About this exercise> Lines that contain "Open": how many are there in the listing below? Answer with a number and nothing more.

Given entries>
.....

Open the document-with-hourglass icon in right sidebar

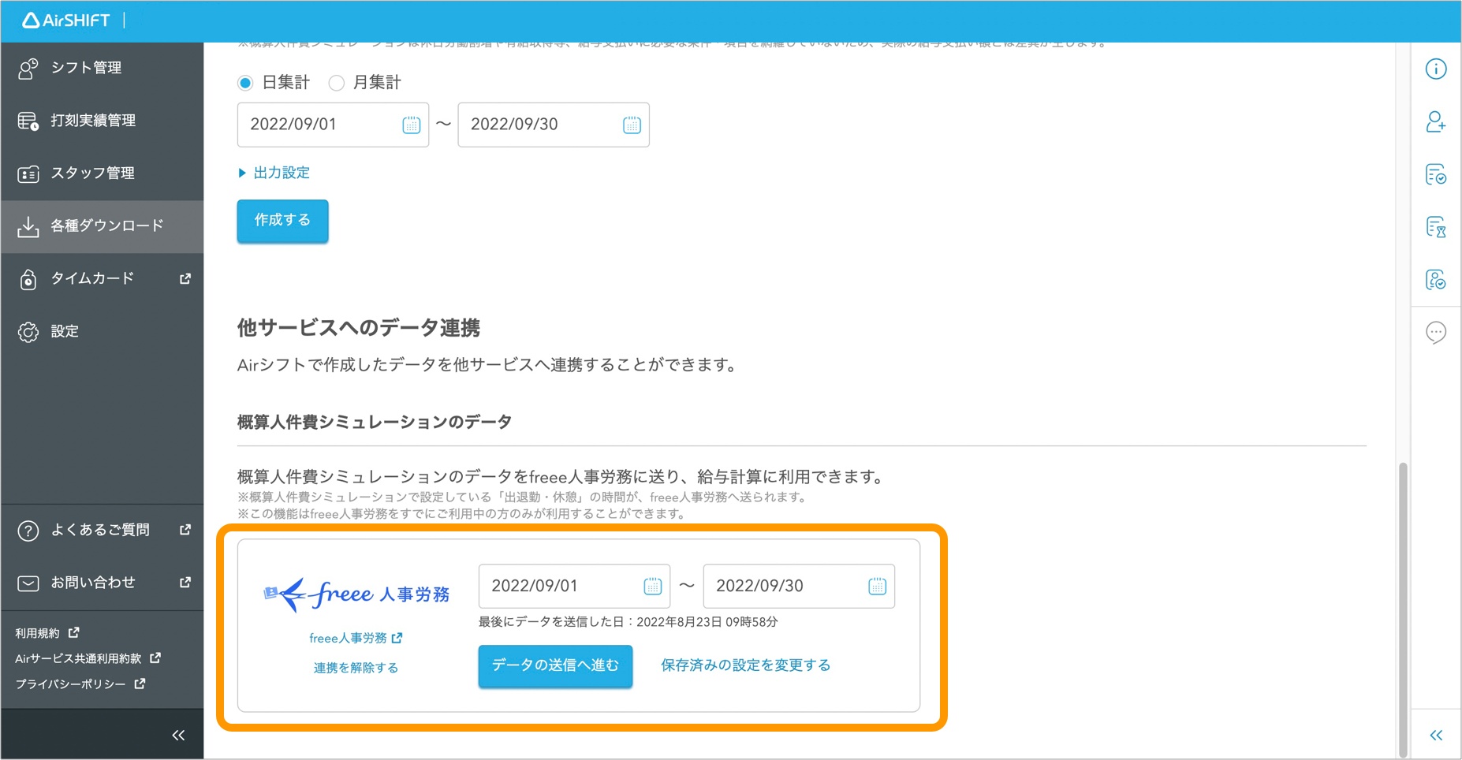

.....

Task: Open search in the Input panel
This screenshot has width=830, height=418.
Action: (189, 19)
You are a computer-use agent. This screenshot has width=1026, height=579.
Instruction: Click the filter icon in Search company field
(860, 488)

.....

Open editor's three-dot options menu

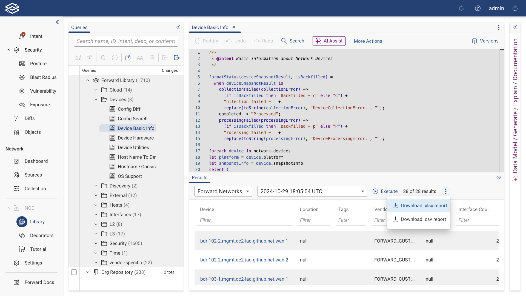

.....

Task solution> 3